50The multiple and varied assaults of your victim in her own home, of sufficient force to cause her rib to fracture and clearly identifiable bruising, took place over a period of some three hours.  I have already mentioned the disparity in size and strength between you and the victim and her vulnerability because of a painful back condition.  All of these factors make both Charge 4 and Charge 5 of, at least, midline gravity for those types of cases.  Your threat to burn down the victim’s house and kill the victim while inside, coming on top of the earlier assaults and with the capacity to carry out that threat, by reason of the possession of a jerrycan of petrol, the lighter and firelighters, were very real threats.  They are serious examples of such charges, above the midline of gravity.  Your possession of these items shows planning on your part.  You wanted the victim to be afraid and to feel your sense of power and control, and your actions have had serious longstanding adverse impacts upon the victim’s psychological wellbeing.  Your moral culpability on all four charges is high.

51In all the circumstances, there is no appropriate sentence to adequately reflect the seriousness of your offending other than a term of imprisonment with a head sentence and non-parole period.  Your counsel submitted that you should be given a Community Corrections Order.  I consider that such a disposition would be manifestly inadequate.  However, I am conscious that you appear to be a person who is now quite isolated and will need support and supervision to re-establish yourself in the community after a period of incarceration.  This has caused me to set the non-parole period which I intend to impose.

52Totality is an important sentencing consideration, given that all the offending of which the jury have found you guilty occurred over the same timeframe.  In particular, there is an overlap in the factual basis of Charges 7 and 12.

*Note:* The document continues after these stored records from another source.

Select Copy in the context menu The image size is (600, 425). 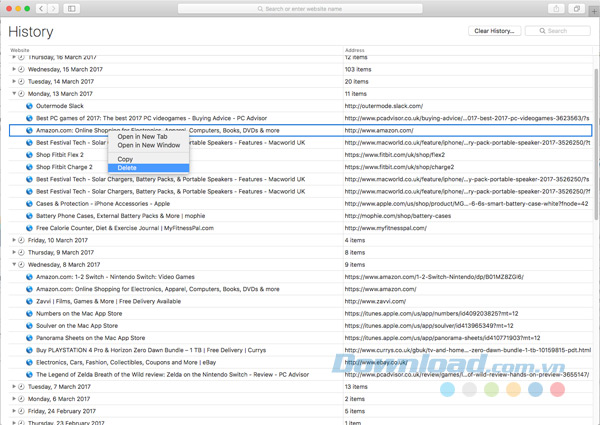[125, 159]
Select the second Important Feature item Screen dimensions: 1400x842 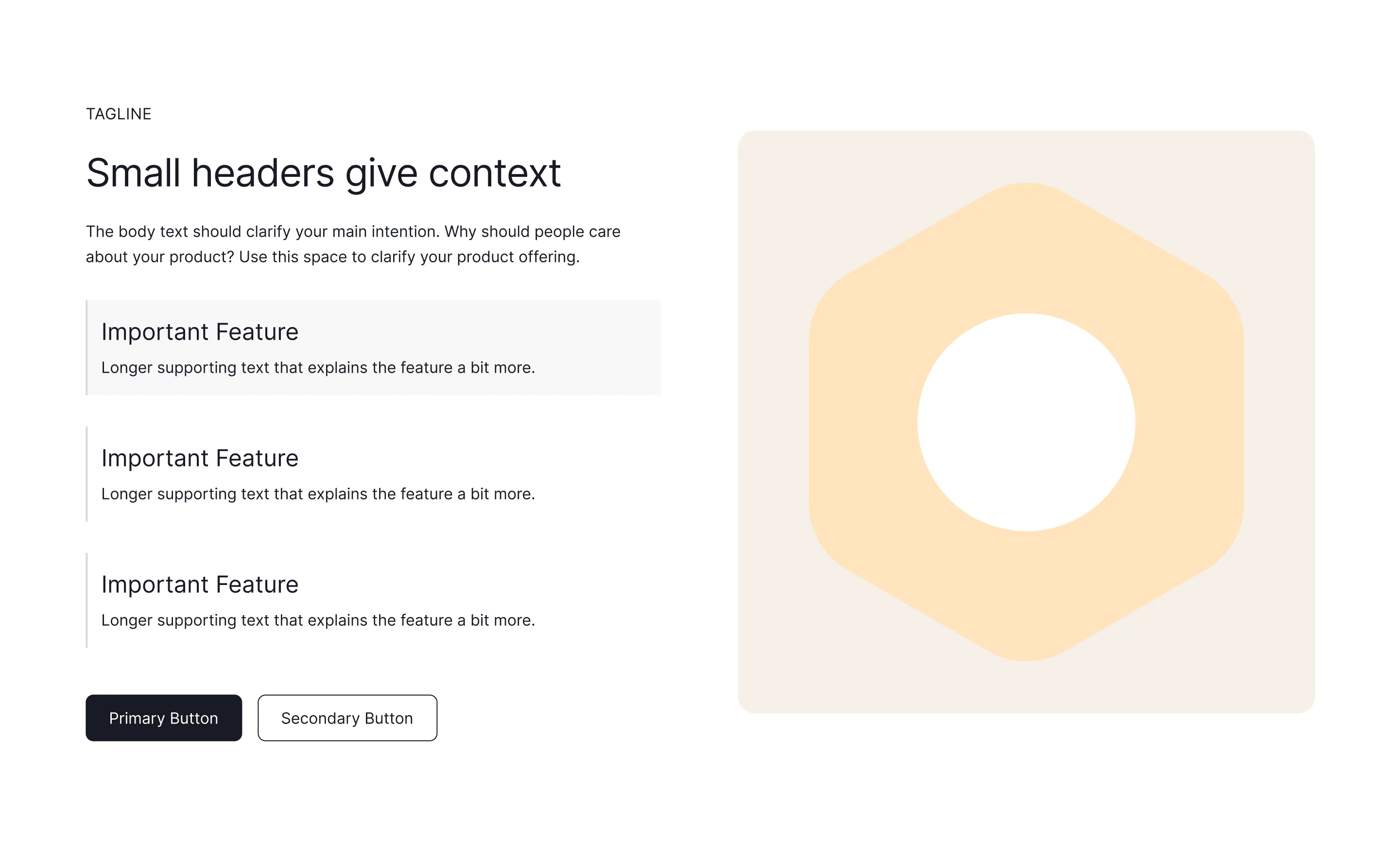[x=373, y=474]
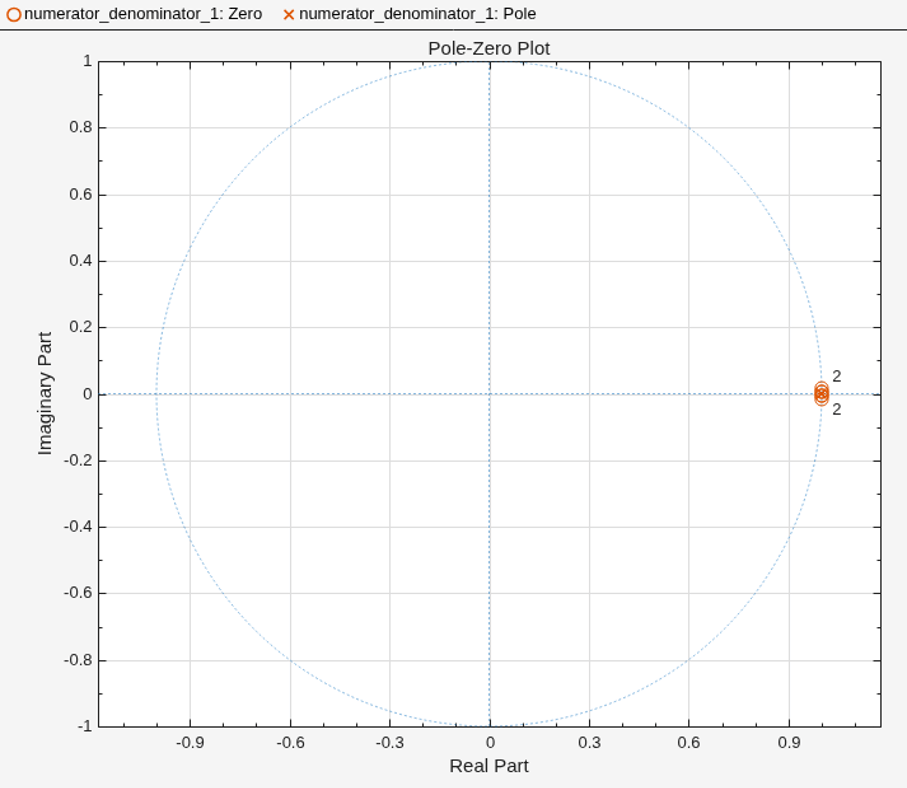The width and height of the screenshot is (907, 788).
Task: Click the top of the dotted unit circle
Action: (490, 62)
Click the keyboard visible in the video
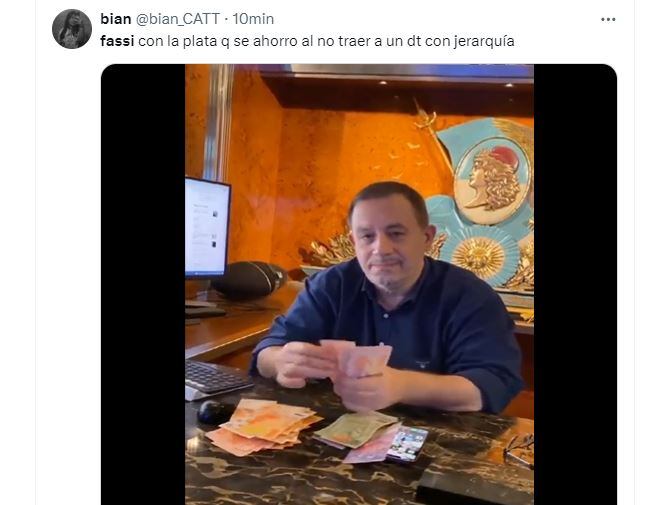 pos(216,378)
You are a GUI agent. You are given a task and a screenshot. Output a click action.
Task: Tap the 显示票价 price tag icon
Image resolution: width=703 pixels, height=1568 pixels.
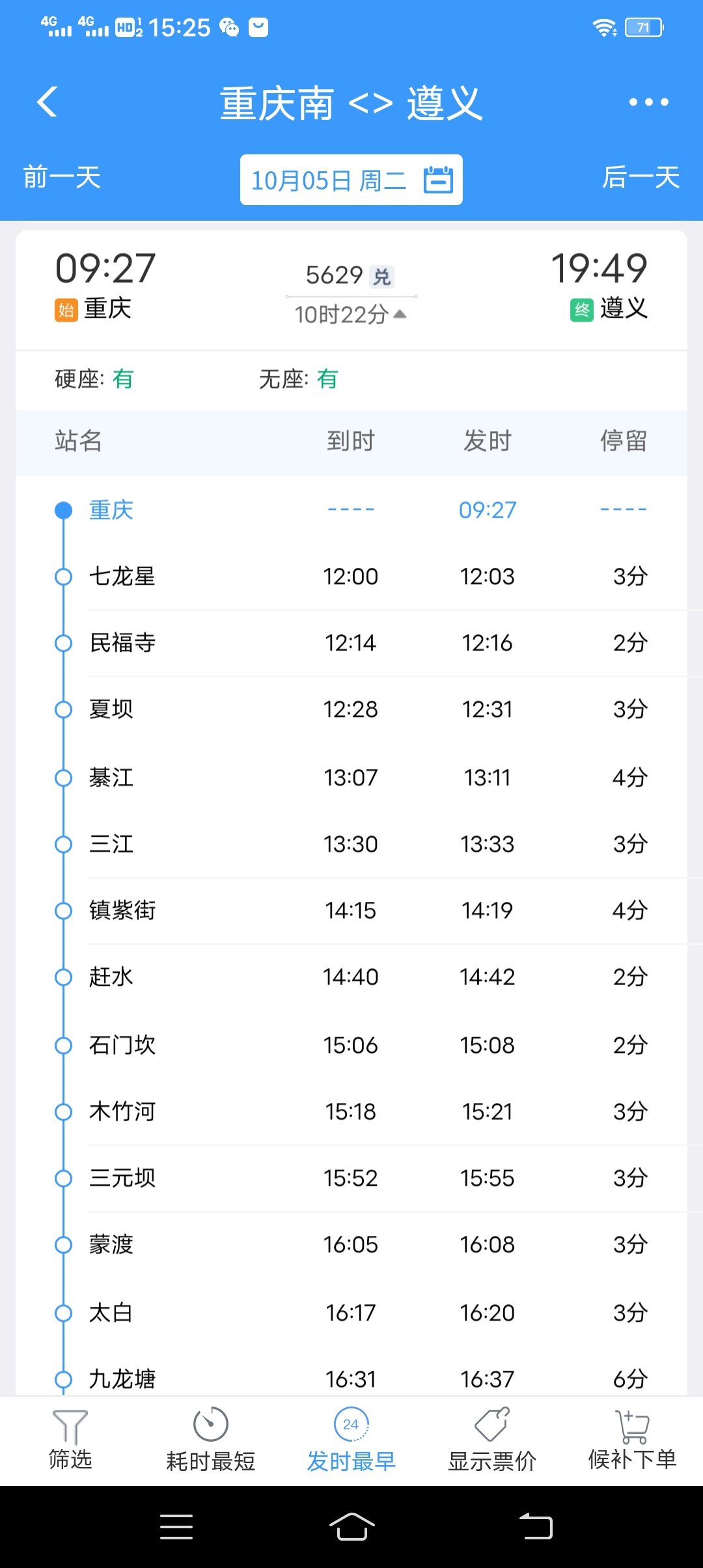(x=492, y=1425)
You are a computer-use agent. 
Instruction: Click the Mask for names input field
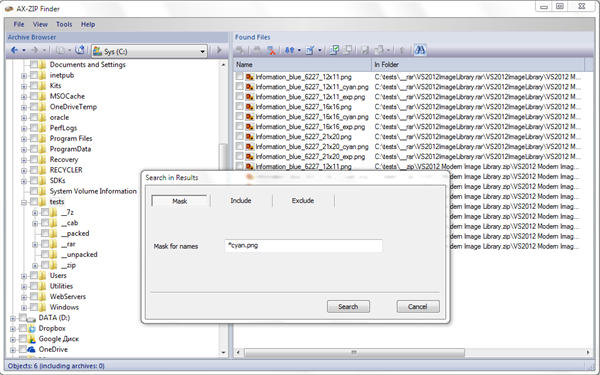303,246
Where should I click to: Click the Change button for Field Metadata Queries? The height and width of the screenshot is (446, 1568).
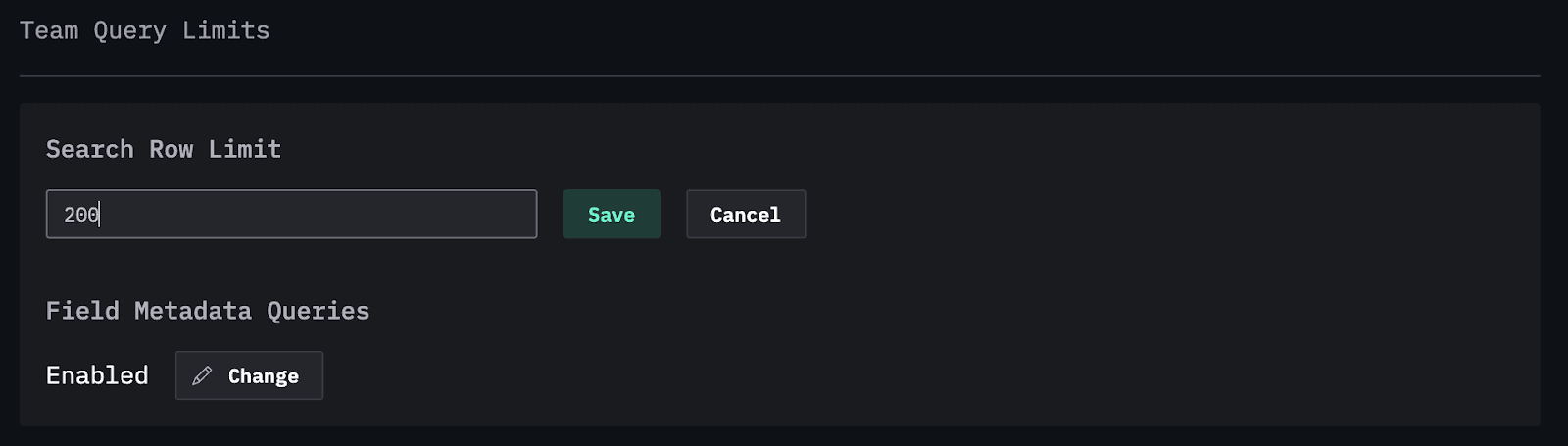(250, 376)
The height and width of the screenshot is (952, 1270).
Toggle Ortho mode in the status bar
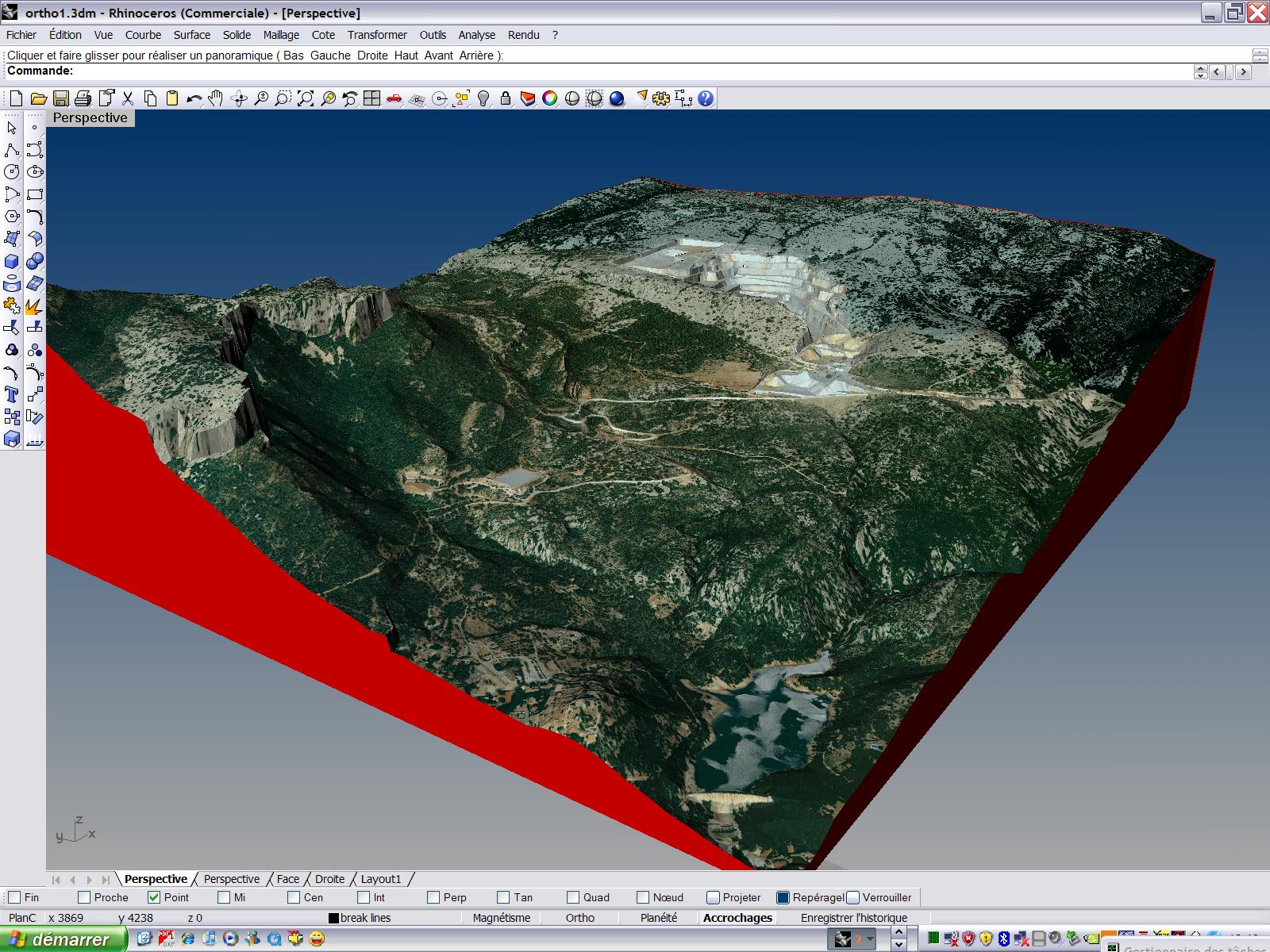point(579,918)
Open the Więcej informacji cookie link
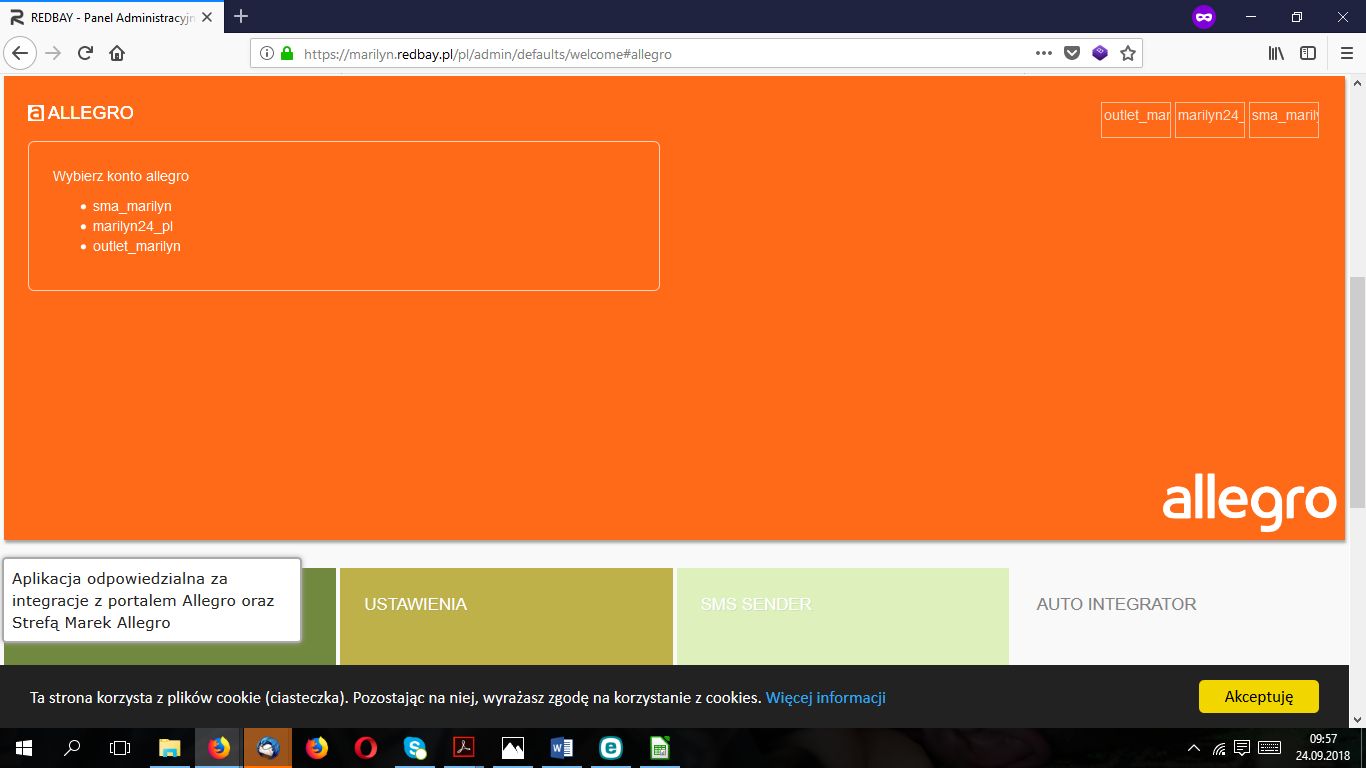The image size is (1366, 768). [825, 697]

53On Charge 4, causing injury recklessly, you are convicted and sentenced to be imprisoned for a period of 3 years.

54On Charge 5, common assault, you are convicted and sentenced to be imprisoned for a period of 2½ years.

55On Charge 7, making a threat to destroy property, you are convicted and sentenced to be imprisoned for a period of 2½ years.

56On Charge 12, making a threat to kill, you are convicted and sentenced to be imprisoned for a period of 5 years.

57The base sentence is that of 5 years imposed on Charge 12.  I order that 1 year of the sentence imposed on Charge 4, 9 months of the sentence imposed on Charge 5, and 6 months of the sentence imposed on Charge 7 be served cumulatively upon the sentence imposed on Charge 12 and upon each other.  The total effective sentence is thus 7 years’ and 3 months imprisonment.  I direct that you serve a period of 3 years’ and 9 months imprisonment before becoming eligible for parole.

58I declare a period of 90 days’ pre-sentence detention to be time reckoned as already served under the sentence imposed this day.

59On Indictment No. N12105043.2B, on Charge 1, damaging property, you are convicted and sentenced to pay a fine of $400.

60Upon your conviction on Charges 4, 5, 7 and 12, and upon being satisfied that the property referred to in the Schedule is of negligible value and that it was used or intended to be used in connection with the commission of the offences, I order, pursuant to s 78(1) of the Confiscation Act 1997, that such property be forfeited to the State and further direct that it be placed in the custody of the Chief Commissioner of Police and be held until 28 days from this date, or the conclusion of any appeal proceedings where it may be tested, and or analysed, and then destroyed. This relates to the knife, Nike water bottle, black dress and Bic lighter packaging.